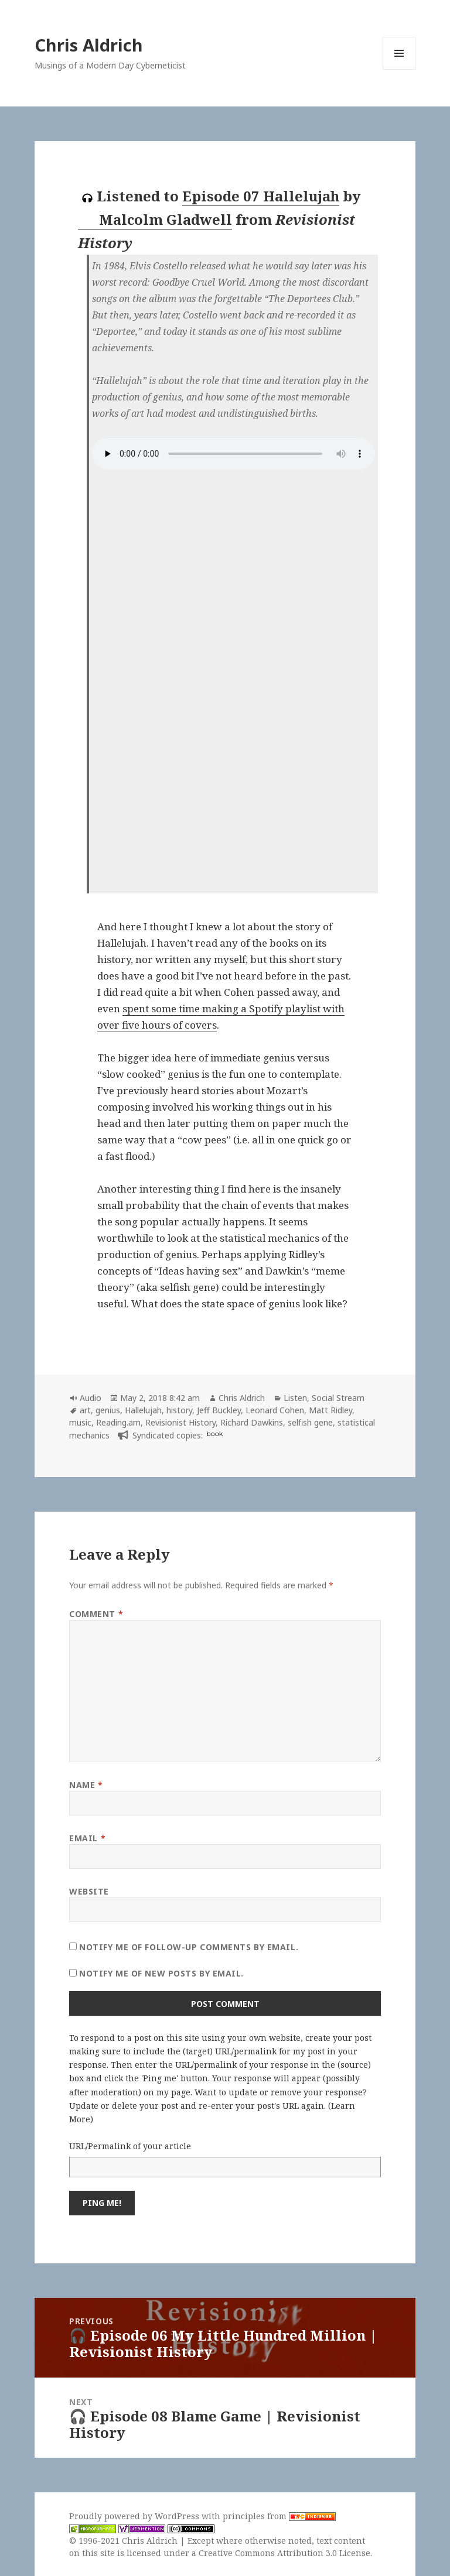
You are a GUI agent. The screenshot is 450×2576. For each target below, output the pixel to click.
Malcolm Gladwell (155, 219)
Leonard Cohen (275, 1410)
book (214, 1434)
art (85, 1410)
━━━━━━━━━━
Assigned task:
Write out all the entries exactly, except for the pictures.

Worked solution:
You are a GUI agent. The screenshot is 450×2576. For each target below, output the pixel to click.
Malcolm Gladwell (155, 219)
Leonard Cohen (275, 1410)
book (214, 1434)
art (85, 1410)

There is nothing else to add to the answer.